Geography
- Location: Golestan, Aq Qala, Golestan, Iran
- Coordinates: 36°59′53″N 54°26′57″E﻿ / ﻿36.998119°N 54.449087°E

Organisation
- Type: General

Services
- Emergency department: Yes
- Beds: 113

History
- Opened: 12 May 2005; 21 years ago

Links
- Lists: Hospitals in Iran

= Alejalil Hospital =

Alejalil Hospital is a general hospital and the only hospital in Aq Qala, Iran, founded in 2005 by Haj Aghi Alejalil, an Iranian philanthropist.

In 1985, construction of the hospital building began at its current site through the initiative of Dr. Salehi and the support of the benefactor Haj Agha Al-Jalil.

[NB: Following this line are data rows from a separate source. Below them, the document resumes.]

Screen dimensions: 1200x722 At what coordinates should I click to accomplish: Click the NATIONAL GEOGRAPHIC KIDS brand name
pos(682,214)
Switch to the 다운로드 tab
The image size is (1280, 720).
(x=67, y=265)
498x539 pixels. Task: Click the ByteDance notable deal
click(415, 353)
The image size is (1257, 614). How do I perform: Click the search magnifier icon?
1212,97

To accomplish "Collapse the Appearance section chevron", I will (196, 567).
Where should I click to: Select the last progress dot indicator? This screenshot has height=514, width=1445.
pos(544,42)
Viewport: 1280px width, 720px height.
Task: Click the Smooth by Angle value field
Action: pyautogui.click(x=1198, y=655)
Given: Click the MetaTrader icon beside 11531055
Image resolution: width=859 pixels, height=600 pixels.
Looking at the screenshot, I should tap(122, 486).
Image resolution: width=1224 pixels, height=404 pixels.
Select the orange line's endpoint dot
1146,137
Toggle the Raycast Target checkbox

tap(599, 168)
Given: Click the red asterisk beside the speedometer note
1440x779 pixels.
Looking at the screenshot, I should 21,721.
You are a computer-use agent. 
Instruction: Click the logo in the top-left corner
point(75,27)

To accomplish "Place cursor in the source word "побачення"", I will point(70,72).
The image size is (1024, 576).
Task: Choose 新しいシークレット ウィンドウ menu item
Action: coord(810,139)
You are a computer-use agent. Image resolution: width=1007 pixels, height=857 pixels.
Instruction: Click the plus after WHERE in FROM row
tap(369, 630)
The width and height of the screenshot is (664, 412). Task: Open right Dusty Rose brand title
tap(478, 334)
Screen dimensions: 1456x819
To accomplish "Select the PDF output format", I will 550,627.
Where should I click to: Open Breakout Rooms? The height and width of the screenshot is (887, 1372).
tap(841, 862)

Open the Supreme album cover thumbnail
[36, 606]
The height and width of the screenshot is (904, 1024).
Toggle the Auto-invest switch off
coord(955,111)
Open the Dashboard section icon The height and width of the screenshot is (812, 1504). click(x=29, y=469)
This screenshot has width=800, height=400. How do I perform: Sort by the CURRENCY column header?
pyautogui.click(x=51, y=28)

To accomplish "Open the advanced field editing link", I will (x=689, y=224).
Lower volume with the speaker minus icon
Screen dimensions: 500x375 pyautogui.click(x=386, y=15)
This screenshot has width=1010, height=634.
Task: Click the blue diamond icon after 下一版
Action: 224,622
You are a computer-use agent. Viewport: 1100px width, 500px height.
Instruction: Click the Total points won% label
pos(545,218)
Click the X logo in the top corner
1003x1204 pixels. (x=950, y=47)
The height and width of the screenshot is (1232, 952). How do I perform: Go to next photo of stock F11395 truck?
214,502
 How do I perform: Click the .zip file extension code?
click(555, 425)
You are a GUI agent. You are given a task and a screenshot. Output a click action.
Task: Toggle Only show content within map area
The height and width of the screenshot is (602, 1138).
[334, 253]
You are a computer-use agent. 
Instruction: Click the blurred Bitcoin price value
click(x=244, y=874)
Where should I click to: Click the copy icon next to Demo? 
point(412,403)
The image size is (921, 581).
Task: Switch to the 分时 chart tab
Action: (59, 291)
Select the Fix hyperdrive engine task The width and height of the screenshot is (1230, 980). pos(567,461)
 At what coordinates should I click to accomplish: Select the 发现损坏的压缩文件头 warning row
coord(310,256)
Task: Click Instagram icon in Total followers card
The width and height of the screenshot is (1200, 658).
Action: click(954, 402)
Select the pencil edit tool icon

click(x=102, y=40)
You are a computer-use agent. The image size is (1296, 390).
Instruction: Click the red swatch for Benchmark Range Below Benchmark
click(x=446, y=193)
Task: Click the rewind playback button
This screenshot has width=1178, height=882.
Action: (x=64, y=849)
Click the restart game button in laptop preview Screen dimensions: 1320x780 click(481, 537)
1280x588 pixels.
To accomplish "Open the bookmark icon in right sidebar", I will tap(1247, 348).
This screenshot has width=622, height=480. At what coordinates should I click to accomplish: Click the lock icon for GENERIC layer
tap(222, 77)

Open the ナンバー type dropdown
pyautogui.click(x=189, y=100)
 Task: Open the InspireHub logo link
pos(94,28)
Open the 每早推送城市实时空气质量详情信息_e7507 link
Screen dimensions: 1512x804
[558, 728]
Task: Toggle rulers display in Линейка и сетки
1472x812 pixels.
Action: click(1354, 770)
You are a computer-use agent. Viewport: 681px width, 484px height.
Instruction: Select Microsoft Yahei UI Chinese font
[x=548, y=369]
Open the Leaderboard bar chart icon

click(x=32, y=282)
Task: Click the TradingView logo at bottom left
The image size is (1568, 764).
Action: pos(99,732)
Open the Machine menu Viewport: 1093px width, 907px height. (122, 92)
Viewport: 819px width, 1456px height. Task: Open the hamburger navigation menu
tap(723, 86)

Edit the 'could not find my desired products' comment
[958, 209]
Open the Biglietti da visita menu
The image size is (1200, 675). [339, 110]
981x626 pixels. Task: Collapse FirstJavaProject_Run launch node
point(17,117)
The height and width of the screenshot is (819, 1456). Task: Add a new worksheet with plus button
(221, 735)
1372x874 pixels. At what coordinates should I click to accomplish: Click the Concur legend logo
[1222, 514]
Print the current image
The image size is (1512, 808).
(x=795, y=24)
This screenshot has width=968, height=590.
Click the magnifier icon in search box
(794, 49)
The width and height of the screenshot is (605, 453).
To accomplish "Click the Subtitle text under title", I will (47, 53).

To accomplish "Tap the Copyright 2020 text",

The facility, later named Alejalil (or Al-Jalil) Hospital, was officially opened in late 2006.

Affiliated with Golestan University of Medical Sciences, the hospital serves Aq Qala County on a 30,000 m^{2} site with 10,030 m^{2} of facilities. It has approximately 125 beds across multiple specialized wards and provides outpatient and inpatient care, emergency services, dialysis, radiology, laboratory services, and specialty clinics, including Imam Sajjad for cardiac and respiratory testing.